----- Study text
Imagine having a dream when you were fifteen. Who didn’t? Now imagine that same dream becomes reality in your early 20s. For most, the latter scenario is less familiar. Now to raise the stakes further, what if your dream had the potential to save thousands of lives?
Meet James Roberts, student at England’s Loughborough University, 2014 recipient of the James Dyson International Award and a person who made his teenage dream come true. Meeting someone he emulated since his formative years was inspiring. “Dyson’s done everything that everyone in engineering wants to do,” said Roberts. “He has a lightbulb moment and makes it a reality.”
Beyond meeting an idol, the meeting was to award Roberts for designing MOM, an inexpensive, electronically controlled, inflatable incubator created to decrease the number of premature child deaths in developing nations and refugee camps.
MOM Knows Best
After watching a BBC Panorama episode covering the strife experienced by Syrian refugees, Roberts was educated to the harsh realities of the war-torn and developing world. Every year, 27,500 children born within refugee camps will die as a result of insufficient incubation. That lead Roberts to ask the question, “Does every child born not have the right to a chance of survival?” The idea for MOM was born.
Traditional incubators are not the optimal solution for refugee camps and developing countries. The first problem is cost. Incubators you see in the first world run upwards of £30,000. There is simply no funding to purchase these devices. Donating incubators could solve the problem right? Unfortunately, when incubators are donated, they are either too complicated or too big for facilities to handle. “In many cases, a refugee hospital is the size of your bedroom,” said Roberts.
Maintenance is another pain point. Think of your run of the mill hospital. Clean, secure and full of resources – all of these amenities are off the table in this case. “Normal incubators need servicing about every three months,” Roberts said. “MOM was designed for a five-year life span with easy to order, plug and play parts.” When MOM does need maintenance, it was designed for the layperson to assemble and configure with easy-to-understand visual instructions.
Finally, shipping is an issue. It’s not easy to send a large incubator to a refugee camp. In comparison, 40 MOM incubators can fit in the space it requires to ship one traditional incubator. In the event MOM replacement parts are needed to be shipped, these items, like inflatable plastic are easily sourced and readily available.
After some initial sketches, Roberts designed MOM, from compartments and electrical to the inflatable part, entirely in SOLIDWORKS. “MOM was designed to be very inexpensive, very resilent and reliable, and easily portable,” said Roberts. SOLIDWORKS was critical to accurately modeling MOM in the software.
By modeling everything down to electronics in SOLIDWORKS, Roberts was able to be certain that all components fit properly. This was especially critical while dealing with the inflatable part, the one item he could not manufacture on his own. “Without having an accurate tool, I wouldn’t have been able to send the plans to the group who built the inflatable part,” Roberts stated.
SOLIDWORKS validation tools were also important during the testing phase. Roberts knew that he needed a resilient plastic and turned to the plastic deformational tool and FEA simulation tools to be certain that his materials could be manufactured and perform as intended.
What’s Next for MOM
While his dream may have come true, he’s not close to trying a bow around his work. Roberts plans to redesign his working incubator by April. This is due largely in part of his pursuit of perfection. “I want to make the best possible product and mom still needs some tweaks,” Roberts said. “I’m planning an aggressive two year time line to get MOM into the field and hopefully know that MOM is saving children.”
Since Roberts admits to losing upwards of 12 hours at a time in SOLIDWORKS, I have no doubt that he’ll stick to his April timeline and bring MOM, along with future innovations, to a world that so desperately needs these types of breakthroughs. Roberts’ story is an inspiring one and his demeanor is just as exhilarating. I’ll leave you with his development advice, and it’s advice that spans any industry, “When I started researching MOM, a lot of people said it’s not something I should do and it’s almost impossible. Instead of listening, you need to have belief that you’re going to do this anyway and to trust in yourself.”
----------
----- Extracted information
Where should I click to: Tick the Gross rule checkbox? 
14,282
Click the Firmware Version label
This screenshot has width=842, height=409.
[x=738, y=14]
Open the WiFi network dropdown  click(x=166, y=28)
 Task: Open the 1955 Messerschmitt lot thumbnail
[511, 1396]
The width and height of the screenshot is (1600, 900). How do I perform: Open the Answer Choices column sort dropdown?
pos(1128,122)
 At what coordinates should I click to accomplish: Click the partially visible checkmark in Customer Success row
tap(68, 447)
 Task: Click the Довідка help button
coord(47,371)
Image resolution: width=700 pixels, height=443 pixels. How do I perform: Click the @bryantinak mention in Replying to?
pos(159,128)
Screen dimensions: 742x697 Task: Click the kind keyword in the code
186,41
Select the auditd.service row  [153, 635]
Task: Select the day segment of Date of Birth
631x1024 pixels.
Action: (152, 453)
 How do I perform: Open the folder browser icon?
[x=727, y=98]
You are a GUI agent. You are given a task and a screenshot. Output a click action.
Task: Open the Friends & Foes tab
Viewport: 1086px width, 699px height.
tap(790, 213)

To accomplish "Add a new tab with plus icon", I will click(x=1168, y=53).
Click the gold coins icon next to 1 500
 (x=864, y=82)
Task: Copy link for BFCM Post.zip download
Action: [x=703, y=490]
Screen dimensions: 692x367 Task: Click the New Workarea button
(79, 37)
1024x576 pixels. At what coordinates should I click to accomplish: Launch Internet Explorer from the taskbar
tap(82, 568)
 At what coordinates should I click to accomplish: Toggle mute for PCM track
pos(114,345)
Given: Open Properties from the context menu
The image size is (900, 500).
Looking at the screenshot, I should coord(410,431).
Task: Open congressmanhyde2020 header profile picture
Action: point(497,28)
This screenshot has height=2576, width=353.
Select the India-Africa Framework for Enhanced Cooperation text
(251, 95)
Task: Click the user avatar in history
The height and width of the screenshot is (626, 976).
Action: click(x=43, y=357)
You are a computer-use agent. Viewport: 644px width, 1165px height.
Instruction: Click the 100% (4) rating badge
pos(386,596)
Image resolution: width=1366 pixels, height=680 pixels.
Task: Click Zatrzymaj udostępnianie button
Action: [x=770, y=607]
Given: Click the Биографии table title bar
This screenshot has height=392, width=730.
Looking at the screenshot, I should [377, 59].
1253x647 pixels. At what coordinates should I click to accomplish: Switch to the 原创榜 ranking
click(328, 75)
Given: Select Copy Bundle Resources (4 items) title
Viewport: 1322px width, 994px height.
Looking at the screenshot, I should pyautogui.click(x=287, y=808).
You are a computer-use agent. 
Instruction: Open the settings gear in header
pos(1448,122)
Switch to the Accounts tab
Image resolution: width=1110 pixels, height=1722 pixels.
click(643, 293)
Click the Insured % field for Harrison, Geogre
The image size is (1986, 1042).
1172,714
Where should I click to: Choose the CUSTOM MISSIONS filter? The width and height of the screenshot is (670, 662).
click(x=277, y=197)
----------
» **Your tasks**
**a)** Answer these questions using the MOM article above the records:
(i) How much do incubators in the first world cost?
(ii) How many MOM incubators fit in the space needed to ship one traditional incubator?
(iii) By when does Roberts plan to redesign his working incubator?
**b)** Write out the part of the MOM article that begins at the words "Maintenance is another" and stops after "easy-to-understand visual instructions.".
**c)** Summarize the MOM article in two sentences.

» **Task-by-task outputs**
**a)**
(i) Upwards of £30,000.
(ii) 40.
(iii) By April.

**b)**
Maintenance is another pain point. Think of your run of the mill hospital. Clean, secure and full of resources – all of these amenities are off the table in this case. “Normal incubators need servicing about every three months,” Roberts said. “MOM was designed for a five-year life span with easy to order, plug and play parts.” When MOM does need maintenance, it was designed for the layperson to assemble and configure with easy-to-understand visual instructions.

**c)** James Roberts, a student at Loughborough University, received the 2014 James Dyson International Award for designing MOM, an inexpensive, electronically controlled, inflatable incubator meant to decrease premature child deaths in developing nations and refugee camps. MOM addresses the cost, maintenance and shipping problems of traditional incubators, and Roberts, who designed it entirely in SOLIDWORKS, plans to redesign it by April and get it into the field within two years.